Dataset entries
»»

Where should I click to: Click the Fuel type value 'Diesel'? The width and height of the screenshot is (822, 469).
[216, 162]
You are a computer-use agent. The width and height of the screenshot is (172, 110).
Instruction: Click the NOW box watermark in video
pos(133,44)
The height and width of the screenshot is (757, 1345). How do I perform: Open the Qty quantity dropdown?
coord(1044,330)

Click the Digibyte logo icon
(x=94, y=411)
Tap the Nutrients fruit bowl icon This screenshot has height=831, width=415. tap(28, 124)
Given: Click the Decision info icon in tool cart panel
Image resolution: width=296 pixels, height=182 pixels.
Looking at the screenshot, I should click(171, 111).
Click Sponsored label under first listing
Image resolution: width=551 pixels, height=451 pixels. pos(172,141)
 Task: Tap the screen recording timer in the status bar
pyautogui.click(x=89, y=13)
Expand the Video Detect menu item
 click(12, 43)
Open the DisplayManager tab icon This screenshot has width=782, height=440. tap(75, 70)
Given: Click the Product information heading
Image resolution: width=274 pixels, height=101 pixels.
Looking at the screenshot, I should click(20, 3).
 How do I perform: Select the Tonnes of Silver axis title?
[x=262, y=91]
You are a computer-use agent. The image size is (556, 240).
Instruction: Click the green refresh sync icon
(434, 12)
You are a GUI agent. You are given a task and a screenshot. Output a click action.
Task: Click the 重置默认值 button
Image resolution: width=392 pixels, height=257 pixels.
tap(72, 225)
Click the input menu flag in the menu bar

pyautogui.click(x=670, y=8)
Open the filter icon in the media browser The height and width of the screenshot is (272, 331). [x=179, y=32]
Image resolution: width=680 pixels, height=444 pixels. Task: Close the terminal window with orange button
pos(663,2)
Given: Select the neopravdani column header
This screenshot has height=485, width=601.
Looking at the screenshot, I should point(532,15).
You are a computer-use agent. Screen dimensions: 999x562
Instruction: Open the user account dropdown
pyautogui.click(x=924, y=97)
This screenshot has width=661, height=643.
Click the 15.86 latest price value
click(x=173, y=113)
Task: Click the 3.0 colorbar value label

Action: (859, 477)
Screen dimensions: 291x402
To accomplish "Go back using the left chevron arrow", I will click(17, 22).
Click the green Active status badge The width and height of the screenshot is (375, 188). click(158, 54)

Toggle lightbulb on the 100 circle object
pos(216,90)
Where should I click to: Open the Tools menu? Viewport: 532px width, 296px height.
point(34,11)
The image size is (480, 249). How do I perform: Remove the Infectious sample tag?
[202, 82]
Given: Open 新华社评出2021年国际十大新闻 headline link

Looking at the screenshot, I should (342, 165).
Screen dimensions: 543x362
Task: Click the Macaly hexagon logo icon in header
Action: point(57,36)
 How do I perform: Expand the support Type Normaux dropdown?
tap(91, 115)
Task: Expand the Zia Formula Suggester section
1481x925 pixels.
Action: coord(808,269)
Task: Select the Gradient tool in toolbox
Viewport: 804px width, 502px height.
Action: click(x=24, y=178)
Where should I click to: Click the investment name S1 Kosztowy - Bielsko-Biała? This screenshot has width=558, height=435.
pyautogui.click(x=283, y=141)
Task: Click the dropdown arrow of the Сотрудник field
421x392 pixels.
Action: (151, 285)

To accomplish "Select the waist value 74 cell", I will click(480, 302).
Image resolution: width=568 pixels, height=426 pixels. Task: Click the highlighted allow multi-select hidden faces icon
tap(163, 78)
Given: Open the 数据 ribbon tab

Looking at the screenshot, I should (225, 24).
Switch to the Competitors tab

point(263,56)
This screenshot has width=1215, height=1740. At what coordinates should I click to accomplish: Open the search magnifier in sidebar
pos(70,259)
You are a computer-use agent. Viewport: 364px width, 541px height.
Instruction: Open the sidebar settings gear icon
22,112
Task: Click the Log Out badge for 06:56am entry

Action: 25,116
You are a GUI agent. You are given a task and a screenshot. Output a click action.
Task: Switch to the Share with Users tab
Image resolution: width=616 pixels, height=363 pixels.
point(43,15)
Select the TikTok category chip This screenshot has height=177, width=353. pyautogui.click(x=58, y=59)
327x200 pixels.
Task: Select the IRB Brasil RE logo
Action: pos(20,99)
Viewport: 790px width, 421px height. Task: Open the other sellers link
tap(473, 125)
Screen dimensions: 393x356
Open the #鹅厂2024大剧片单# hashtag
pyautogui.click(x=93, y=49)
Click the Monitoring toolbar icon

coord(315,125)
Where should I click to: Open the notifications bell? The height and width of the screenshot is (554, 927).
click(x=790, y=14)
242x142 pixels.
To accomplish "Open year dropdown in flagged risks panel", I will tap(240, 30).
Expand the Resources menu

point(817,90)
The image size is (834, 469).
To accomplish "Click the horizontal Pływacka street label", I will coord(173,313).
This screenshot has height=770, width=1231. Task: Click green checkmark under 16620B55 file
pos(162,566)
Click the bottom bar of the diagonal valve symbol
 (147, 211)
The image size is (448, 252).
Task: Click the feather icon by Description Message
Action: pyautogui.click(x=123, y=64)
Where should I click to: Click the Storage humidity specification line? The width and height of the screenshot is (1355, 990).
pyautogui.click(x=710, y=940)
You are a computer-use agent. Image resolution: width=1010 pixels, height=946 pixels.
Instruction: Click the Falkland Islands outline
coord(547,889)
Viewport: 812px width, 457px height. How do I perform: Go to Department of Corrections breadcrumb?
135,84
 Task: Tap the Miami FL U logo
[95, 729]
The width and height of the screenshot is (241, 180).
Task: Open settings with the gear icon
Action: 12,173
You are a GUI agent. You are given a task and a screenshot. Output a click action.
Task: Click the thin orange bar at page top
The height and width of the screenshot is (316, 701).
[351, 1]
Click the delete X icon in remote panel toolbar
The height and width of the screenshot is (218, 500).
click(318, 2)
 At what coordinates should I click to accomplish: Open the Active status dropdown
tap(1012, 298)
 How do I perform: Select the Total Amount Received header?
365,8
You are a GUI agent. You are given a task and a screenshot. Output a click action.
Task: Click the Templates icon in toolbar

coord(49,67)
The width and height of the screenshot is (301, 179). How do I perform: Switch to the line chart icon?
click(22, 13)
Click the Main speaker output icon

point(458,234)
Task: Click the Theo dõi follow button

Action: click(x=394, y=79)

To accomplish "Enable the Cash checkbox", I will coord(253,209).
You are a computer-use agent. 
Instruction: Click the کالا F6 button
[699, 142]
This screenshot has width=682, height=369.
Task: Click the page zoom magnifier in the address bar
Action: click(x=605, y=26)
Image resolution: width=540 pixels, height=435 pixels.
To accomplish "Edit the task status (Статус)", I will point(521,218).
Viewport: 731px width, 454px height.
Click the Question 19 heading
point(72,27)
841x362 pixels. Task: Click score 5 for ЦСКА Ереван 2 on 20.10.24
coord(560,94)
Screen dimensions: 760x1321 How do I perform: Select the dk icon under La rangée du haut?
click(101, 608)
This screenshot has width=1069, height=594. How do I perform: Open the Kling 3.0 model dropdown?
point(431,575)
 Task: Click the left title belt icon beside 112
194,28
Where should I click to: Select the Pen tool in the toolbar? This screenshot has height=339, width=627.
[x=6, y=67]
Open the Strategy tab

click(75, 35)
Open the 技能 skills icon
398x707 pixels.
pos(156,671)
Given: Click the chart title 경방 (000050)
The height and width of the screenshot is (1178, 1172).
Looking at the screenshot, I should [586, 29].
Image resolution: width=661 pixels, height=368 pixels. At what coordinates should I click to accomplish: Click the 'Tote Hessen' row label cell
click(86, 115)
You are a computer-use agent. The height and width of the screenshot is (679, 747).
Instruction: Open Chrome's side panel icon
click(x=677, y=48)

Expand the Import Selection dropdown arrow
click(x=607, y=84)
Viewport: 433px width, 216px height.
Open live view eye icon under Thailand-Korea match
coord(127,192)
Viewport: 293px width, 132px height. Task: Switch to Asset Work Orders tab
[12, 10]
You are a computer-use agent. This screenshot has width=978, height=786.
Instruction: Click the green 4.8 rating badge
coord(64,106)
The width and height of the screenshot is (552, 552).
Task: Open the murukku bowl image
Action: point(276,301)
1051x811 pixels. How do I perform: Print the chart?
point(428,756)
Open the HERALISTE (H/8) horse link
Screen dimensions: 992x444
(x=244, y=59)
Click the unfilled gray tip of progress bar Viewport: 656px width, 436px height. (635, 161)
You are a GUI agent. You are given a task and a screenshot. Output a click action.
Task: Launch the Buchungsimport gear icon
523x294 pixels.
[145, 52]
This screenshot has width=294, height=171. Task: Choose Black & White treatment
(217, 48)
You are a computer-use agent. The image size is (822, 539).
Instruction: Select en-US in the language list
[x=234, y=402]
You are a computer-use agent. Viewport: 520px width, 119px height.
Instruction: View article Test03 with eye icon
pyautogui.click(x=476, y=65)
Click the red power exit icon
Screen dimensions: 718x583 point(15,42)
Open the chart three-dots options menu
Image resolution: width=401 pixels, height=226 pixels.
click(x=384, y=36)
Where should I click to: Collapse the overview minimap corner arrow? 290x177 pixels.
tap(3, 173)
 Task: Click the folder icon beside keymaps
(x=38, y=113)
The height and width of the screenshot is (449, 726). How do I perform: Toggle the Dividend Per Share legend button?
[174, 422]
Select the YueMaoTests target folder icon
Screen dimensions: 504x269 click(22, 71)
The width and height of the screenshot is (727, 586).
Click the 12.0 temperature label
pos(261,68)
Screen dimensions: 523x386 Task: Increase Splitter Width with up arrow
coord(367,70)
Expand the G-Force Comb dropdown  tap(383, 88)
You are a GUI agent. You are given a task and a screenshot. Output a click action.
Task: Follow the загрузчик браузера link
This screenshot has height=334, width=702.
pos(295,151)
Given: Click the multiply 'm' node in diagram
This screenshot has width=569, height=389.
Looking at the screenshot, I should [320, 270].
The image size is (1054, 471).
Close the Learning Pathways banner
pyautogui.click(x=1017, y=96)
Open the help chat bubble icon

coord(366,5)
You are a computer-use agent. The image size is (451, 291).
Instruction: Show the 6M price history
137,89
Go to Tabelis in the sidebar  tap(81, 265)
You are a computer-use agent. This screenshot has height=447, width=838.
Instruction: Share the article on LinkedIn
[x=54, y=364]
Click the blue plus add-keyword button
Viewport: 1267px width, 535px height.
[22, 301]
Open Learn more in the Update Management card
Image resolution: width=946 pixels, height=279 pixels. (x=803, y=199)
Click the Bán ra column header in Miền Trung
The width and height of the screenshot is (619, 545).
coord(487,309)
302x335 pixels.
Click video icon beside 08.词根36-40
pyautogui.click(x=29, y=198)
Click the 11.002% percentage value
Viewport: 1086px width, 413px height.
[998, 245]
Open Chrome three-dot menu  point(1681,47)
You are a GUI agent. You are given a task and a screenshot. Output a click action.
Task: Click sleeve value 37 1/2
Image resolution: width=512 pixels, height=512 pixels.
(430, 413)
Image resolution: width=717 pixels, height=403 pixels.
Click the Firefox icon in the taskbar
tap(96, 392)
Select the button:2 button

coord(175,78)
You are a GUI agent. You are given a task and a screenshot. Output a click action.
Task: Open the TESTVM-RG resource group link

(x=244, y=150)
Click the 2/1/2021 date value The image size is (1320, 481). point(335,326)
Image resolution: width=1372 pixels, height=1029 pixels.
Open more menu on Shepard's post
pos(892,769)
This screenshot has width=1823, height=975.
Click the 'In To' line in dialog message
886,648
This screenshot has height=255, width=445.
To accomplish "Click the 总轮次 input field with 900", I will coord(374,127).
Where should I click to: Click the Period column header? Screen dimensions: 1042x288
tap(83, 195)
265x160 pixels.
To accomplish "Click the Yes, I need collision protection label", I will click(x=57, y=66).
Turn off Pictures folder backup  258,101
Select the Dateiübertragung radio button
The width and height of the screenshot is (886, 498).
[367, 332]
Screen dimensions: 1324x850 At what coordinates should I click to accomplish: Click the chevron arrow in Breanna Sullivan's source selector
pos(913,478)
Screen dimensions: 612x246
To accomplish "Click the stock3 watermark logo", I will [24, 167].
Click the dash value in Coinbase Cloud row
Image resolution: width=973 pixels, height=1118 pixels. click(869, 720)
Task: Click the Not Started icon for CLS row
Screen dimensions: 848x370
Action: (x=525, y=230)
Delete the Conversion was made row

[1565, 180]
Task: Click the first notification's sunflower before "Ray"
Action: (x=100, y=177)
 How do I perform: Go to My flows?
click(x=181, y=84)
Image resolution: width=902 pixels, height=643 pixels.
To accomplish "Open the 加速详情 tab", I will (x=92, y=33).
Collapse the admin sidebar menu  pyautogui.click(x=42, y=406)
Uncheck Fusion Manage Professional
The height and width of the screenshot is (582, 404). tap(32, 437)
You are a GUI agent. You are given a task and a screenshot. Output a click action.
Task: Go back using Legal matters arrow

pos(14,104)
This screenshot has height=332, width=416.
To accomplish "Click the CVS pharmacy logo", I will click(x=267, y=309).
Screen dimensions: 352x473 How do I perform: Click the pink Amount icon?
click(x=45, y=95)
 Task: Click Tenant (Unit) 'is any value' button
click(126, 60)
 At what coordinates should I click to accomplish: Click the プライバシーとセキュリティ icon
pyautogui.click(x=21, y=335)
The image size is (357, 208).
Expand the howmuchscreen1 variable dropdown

««

**What you need to do**
The first line of the entries above and every line after it, up to and including the line with "Tap the Nutrients", should be set down exactly.

**Output for this task**
Where should I click to: Click the Fuel type value 'Diesel'? The width and height of the screenshot is (822, 469).
[216, 162]
You are a computer-use agent. The width and height of the screenshot is (172, 110).
Instruction: Click the NOW box watermark in video
pos(133,44)
The height and width of the screenshot is (757, 1345). How do I perform: Open the Qty quantity dropdown?
coord(1044,330)

Click the Digibyte logo icon
(x=94, y=411)
Tap the Nutrients fruit bowl icon This screenshot has height=831, width=415. tap(28, 124)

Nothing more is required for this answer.